Published April 11, 2013
Pulling Back the Credit Score Curtain
The government's free credit score rules took effect July 21, and since then, some consumers have received a crash course in the nebulous world of credit reporting and scoring.
The final rules stipulated that creditors must disclose the credit score used to make a lending decision, along with information related to the score, if a consumer is denied or offered less-than-the-best terms.
Along with the score used, consumers receive the range of possible credit scores under the model, four or five key factors that hurt the score, the date the score was created and the credit reporting agency that provided it.
Bankrate outlines five lessons you can learn from a credit score disclosure notice.
There's More Than One Credit Score
Surprise! There's not just one credit score. Although the most widely used score is the FICO score, another credit score could show up on your disclosure. The new rules don't require lenders to identify the brand of credit score.
"I think you'll have a slice of lenders who will proactively tell the consumer what brand the score is," says John Ulzheimer, president of consumer education at SmartCredit.com.
For everyone else, there are ways to decipher the score's origin. If the range is between 300 and 850, it's a FICO score. Still, it could be a specific FICO score, such as one designed for credit card issuers, and not the one available on myFICO.com. If the range is 501 to 990, it's a VantageScore, which was developed by the three credit reporting agencies, Equifax, Experian and TransUnion. If the range is anything else, it's an obscure model not used by many lenders, says Ulzheimer.
"Call the lender and find out what score it is," Ulzheimer says. "I think that's a reasonable request."
Not all Inquiries Are Created Equal
The new rules also require lenders to give additional information about the score, including the four factors, or reason codes, that hurt it the most. A fifth factor can be added if one of those factors is inquiries, or the number of times potential creditors pulled your credit score or report. Not all inquiries count the same, however.
For example, if you shop around for a mortgage, auto or student loan, the FICO score will ignore inquiries made in the 30 days prior to scoring, according to myFICO.com. Inquiries older than 30 days that were made within any 14-day span or 45-day span, depending on the version of the scoring model used, count as one inquiry.

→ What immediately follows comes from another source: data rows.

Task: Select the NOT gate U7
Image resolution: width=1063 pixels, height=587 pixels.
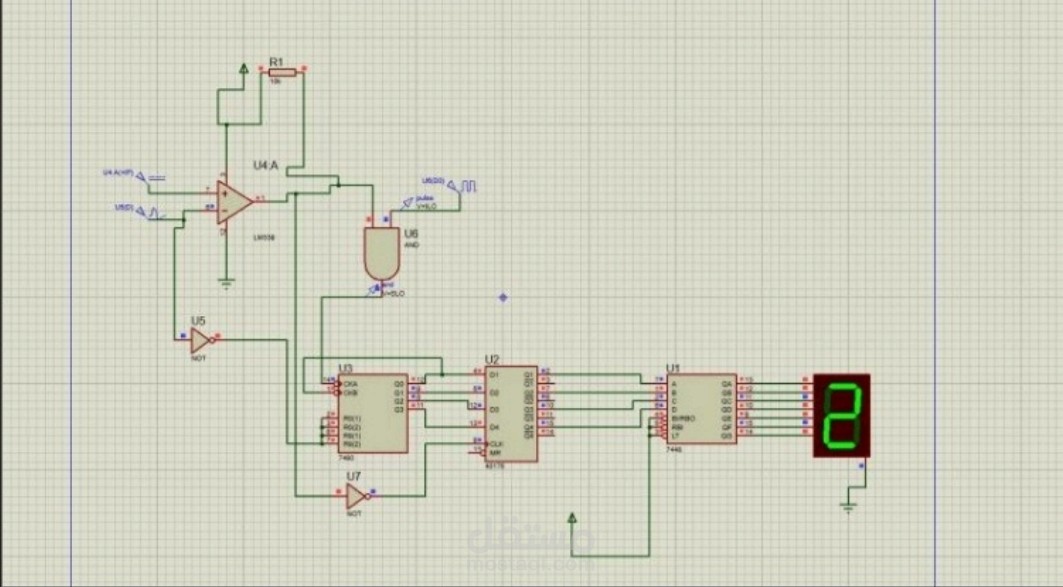Action: (355, 495)
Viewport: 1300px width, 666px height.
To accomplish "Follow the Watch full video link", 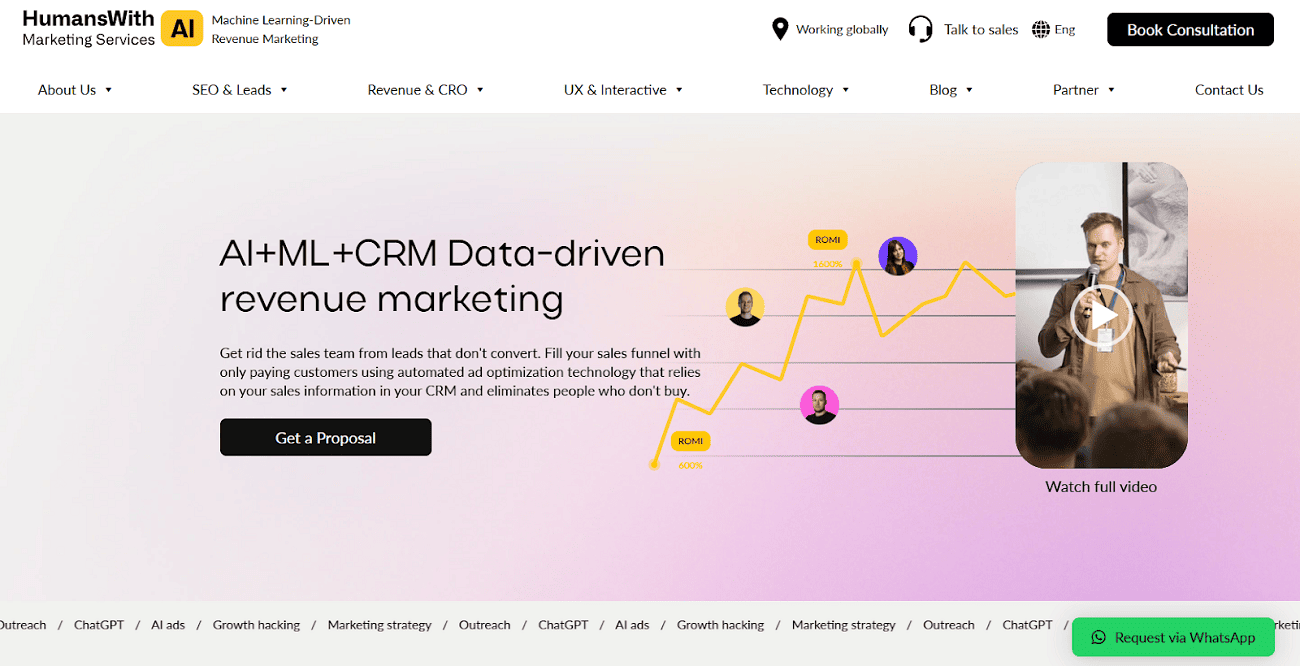I will [x=1101, y=487].
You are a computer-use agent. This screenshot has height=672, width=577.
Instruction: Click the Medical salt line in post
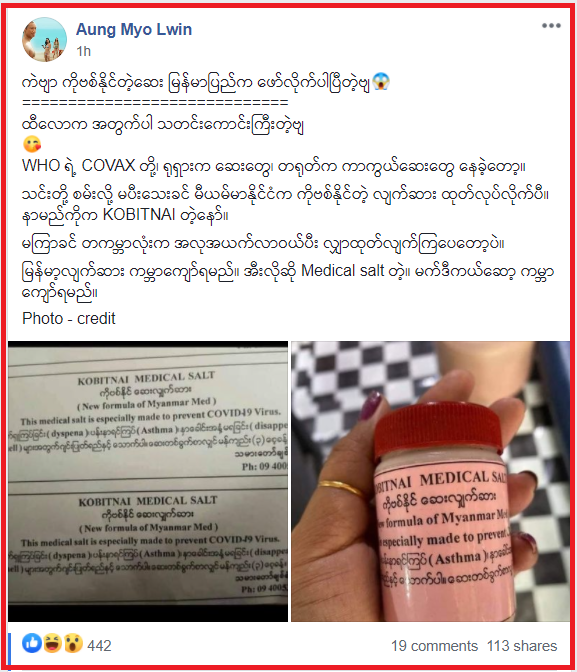click(288, 281)
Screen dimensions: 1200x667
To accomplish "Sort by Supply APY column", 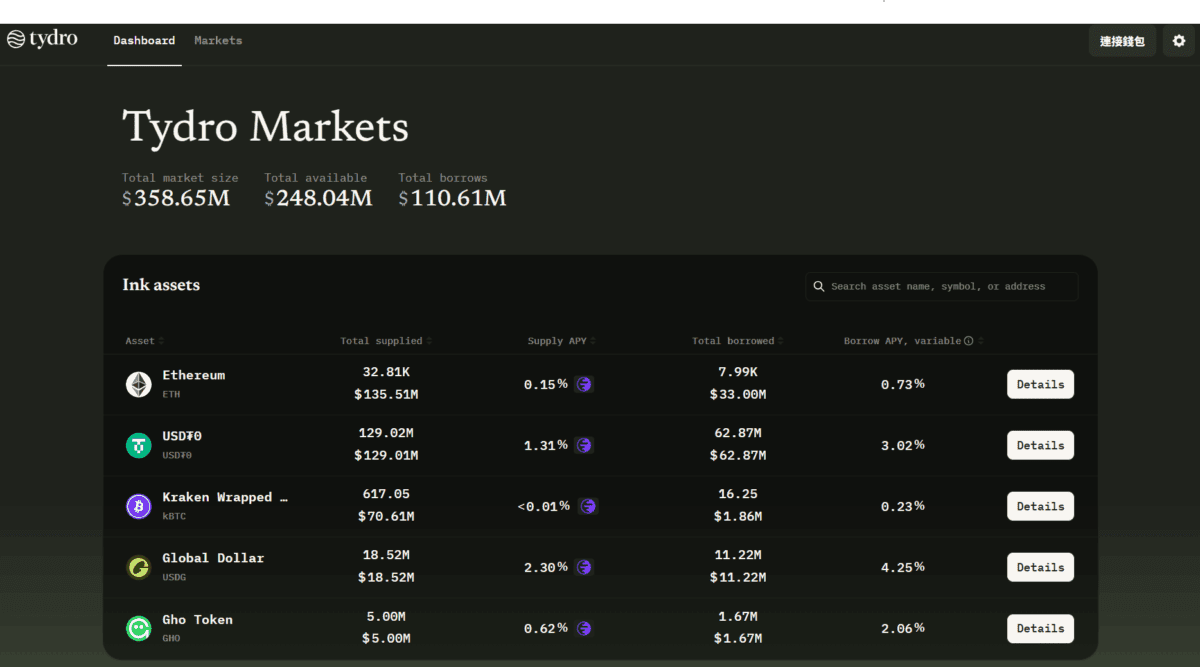I will (561, 341).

There are also "soft inquiries" that don't affect your score, says Bradley Graham, product management director at FICO.com. That includes when you or your employer pulls your credit report or score. Ditto with marketing offers you get in the mail.
"It only counts when you initiate requests for credit," Graham says.
You Don't Have Perfect Credit
One way creditors can comply with the new rules is to send out a credit score disclosure to everyone, instead of just those consumers who get denied or receive unfavorable terms. That means if your FICO credit score is 800 and you received the best terms available, you may get your free credit score.
What may surprise you is, despite your high score, the disclosure will list the four reasons your score isn't higher. Translation: You could do better.
"It's like saying you're super-awesome but not perfect," says Ulzheimer. "But that's OK because lenders don't require you to be perfect to get the best terms."
Credit Bureaus Don't Know Your Score
The free credit score likely will come from one of the three credit reporting agencies: Experian, Equifax or TransUnion. You'll see the agency identified on the disclosure. But the company won't be able to discuss your credit score.
"We are the source of the credit report used to calculate the score. But we're not the source of the credit score itself," says Rod Griffin, director of public education at Experian.
The agencies won't be able to tell you how much a missed payment deducts from your score or even which trade line is valued the most in the score. What they can do is go over your credit report and make sure there are no mistakes. They can also help you understand the factors that affect your score, which are included in the disclosure notice.
"It seems like a contrary message," says Griffin, "but consumers shouldn't worry so much about the number, but instead focus on the risk factors. That's what is going to improve their scores."